> _About this task_:
Lines from the top of the entries down to the line with "Given: Click sort arrows beside Приз header" must be set down exactly as they stand, with both ends retained.

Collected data
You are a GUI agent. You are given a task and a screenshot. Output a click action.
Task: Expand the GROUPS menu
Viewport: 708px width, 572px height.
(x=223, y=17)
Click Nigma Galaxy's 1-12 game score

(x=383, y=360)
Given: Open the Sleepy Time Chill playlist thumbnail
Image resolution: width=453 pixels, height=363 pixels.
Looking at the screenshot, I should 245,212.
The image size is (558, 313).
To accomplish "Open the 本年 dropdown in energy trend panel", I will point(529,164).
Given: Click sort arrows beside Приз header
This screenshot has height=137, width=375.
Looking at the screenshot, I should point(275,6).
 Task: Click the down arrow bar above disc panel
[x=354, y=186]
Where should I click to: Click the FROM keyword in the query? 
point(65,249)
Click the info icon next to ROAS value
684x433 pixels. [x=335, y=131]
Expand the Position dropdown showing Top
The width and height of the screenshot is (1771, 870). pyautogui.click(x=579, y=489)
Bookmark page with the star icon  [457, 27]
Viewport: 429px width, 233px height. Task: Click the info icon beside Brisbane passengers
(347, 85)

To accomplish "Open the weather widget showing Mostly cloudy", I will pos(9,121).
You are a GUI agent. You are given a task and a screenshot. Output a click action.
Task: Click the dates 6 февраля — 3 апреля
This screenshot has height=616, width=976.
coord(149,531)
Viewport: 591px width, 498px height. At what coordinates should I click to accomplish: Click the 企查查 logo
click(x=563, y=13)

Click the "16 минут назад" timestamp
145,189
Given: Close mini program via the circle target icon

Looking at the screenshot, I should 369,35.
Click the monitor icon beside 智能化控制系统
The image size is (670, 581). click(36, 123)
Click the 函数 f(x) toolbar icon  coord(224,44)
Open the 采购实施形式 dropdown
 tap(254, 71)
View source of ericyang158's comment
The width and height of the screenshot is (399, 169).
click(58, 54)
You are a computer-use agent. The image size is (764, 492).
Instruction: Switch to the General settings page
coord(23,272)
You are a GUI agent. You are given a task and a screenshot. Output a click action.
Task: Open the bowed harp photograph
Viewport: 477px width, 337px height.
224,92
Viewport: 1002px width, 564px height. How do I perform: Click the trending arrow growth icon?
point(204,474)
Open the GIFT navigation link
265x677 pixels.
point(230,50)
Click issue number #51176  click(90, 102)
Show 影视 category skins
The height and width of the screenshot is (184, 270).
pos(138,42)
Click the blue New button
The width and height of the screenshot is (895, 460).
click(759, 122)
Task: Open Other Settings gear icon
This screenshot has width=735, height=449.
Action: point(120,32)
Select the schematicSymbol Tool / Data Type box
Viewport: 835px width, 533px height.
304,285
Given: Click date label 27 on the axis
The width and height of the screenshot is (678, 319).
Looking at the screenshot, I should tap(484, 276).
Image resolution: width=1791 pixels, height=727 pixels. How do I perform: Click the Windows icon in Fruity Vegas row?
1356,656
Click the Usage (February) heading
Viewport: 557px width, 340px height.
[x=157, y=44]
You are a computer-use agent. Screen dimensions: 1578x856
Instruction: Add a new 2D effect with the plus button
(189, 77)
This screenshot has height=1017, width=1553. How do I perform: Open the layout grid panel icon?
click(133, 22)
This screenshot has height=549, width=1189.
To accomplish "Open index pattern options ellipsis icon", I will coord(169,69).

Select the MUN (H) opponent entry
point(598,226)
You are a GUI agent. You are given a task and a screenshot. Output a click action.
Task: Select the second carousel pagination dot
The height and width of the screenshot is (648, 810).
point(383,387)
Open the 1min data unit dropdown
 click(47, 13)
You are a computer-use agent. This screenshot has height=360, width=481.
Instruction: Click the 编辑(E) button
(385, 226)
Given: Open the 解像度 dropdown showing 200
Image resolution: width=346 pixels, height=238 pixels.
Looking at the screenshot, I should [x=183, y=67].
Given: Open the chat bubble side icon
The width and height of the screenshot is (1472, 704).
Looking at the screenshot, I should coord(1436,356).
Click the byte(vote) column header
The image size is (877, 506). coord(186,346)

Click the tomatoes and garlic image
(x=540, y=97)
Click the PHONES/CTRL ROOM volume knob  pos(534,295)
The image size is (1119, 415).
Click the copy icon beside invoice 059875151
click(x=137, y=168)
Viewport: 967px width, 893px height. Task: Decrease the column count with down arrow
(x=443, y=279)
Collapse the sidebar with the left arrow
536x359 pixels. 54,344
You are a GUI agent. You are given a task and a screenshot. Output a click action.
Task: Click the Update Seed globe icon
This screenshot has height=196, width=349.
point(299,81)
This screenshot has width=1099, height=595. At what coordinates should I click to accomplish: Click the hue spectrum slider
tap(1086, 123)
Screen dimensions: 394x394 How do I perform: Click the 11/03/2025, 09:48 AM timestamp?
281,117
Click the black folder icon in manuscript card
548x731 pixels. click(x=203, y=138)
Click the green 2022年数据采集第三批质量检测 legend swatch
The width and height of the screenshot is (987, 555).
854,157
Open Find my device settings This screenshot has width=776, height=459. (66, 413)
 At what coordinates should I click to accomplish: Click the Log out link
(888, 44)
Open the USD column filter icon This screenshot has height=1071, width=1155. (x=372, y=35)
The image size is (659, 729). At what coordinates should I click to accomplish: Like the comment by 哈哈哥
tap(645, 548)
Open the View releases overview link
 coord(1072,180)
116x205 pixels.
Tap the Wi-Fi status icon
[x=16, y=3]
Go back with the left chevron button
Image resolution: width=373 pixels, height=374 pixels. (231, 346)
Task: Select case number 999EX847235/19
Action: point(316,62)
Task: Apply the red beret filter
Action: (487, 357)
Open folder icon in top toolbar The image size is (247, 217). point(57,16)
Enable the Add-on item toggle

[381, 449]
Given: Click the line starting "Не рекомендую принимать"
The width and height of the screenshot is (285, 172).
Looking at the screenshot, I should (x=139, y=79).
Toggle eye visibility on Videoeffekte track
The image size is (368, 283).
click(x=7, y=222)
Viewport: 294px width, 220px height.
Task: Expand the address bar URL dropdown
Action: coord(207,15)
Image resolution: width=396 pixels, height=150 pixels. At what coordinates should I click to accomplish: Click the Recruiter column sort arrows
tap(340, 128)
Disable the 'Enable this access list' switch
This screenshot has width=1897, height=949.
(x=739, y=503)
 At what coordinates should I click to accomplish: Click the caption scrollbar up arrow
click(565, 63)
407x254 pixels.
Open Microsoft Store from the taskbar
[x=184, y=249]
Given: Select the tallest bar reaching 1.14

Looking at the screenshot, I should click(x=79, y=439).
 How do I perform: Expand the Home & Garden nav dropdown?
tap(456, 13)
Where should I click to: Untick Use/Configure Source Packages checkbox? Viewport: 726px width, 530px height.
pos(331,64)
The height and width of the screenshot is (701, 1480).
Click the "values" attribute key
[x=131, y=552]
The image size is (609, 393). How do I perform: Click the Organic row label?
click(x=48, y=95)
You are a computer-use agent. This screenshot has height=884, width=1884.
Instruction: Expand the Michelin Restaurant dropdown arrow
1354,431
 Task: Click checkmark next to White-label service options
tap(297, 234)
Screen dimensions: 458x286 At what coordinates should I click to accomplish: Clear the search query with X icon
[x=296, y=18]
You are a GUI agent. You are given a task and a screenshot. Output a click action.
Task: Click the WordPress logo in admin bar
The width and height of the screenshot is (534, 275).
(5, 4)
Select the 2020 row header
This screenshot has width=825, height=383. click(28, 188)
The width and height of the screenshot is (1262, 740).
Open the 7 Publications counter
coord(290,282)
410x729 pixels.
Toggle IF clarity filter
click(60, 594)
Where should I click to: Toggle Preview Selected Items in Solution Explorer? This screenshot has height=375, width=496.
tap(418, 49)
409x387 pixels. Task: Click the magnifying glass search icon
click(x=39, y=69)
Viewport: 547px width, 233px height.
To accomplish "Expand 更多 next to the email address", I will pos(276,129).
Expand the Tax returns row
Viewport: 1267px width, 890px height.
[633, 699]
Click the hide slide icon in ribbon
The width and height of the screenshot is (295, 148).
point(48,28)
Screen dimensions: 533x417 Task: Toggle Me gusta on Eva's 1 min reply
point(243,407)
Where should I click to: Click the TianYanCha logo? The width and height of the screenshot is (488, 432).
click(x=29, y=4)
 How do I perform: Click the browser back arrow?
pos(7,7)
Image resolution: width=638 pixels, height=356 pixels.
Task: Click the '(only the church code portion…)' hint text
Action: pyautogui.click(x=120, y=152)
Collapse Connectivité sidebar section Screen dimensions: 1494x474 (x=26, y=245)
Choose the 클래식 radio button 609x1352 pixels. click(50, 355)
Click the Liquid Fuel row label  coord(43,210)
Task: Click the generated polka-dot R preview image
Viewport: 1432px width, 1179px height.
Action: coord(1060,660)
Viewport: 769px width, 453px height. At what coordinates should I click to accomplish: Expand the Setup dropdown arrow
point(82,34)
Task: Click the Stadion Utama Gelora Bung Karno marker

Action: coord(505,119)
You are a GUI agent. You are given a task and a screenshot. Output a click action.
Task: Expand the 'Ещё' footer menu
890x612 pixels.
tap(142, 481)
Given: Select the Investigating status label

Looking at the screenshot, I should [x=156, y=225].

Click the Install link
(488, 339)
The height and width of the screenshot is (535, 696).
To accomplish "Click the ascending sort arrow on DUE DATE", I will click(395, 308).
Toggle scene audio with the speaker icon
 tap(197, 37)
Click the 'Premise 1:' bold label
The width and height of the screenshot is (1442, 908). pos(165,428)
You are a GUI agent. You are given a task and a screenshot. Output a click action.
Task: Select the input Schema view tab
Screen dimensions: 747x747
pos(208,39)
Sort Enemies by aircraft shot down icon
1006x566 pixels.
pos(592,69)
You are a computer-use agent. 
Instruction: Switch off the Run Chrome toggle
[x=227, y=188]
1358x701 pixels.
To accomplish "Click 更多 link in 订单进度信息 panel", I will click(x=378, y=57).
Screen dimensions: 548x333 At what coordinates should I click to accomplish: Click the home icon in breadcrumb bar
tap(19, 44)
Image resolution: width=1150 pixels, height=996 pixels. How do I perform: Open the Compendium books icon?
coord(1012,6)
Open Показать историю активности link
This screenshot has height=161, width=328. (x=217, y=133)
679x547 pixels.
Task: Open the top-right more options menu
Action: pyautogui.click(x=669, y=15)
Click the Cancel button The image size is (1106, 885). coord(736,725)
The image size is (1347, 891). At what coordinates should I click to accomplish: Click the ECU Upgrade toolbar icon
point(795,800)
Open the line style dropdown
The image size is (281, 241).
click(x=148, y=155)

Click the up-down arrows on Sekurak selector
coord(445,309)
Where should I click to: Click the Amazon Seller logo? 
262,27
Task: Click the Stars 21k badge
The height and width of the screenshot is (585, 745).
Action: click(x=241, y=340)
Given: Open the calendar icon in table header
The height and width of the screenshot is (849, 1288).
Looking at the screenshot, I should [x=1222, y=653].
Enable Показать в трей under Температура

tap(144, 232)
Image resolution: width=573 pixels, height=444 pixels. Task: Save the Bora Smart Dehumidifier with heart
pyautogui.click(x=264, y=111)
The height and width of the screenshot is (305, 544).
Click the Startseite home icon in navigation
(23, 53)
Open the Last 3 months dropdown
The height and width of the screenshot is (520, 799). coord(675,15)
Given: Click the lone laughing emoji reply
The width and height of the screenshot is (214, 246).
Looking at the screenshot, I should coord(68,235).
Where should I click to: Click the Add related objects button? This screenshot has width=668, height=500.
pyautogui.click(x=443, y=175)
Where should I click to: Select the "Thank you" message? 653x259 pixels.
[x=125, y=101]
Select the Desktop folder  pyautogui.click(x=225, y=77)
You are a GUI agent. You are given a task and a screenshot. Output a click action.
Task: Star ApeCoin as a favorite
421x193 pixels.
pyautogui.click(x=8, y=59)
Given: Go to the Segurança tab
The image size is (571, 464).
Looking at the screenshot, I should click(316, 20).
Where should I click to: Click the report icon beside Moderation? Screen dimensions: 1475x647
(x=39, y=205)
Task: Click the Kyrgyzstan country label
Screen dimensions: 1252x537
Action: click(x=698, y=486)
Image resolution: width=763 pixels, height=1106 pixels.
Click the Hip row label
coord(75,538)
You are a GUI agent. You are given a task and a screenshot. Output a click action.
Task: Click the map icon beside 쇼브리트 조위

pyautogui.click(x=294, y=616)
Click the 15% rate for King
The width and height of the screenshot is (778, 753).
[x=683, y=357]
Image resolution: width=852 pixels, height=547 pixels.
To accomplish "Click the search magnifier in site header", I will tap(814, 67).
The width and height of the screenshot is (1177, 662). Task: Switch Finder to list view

> _Solution to this task_:
You are a GUI agent. You are given a task and a screenshot. Output a click action.
Task: Expand the GROUPS menu
Viewport: 708px width, 572px height.
(x=223, y=17)
Click Nigma Galaxy's 1-12 game score

(x=383, y=360)
Given: Open the Sleepy Time Chill playlist thumbnail
Image resolution: width=453 pixels, height=363 pixels.
Looking at the screenshot, I should 245,212.
The image size is (558, 313).
To accomplish "Open the 本年 dropdown in energy trend panel", I will point(529,164).
Given: Click sort arrows beside Приз header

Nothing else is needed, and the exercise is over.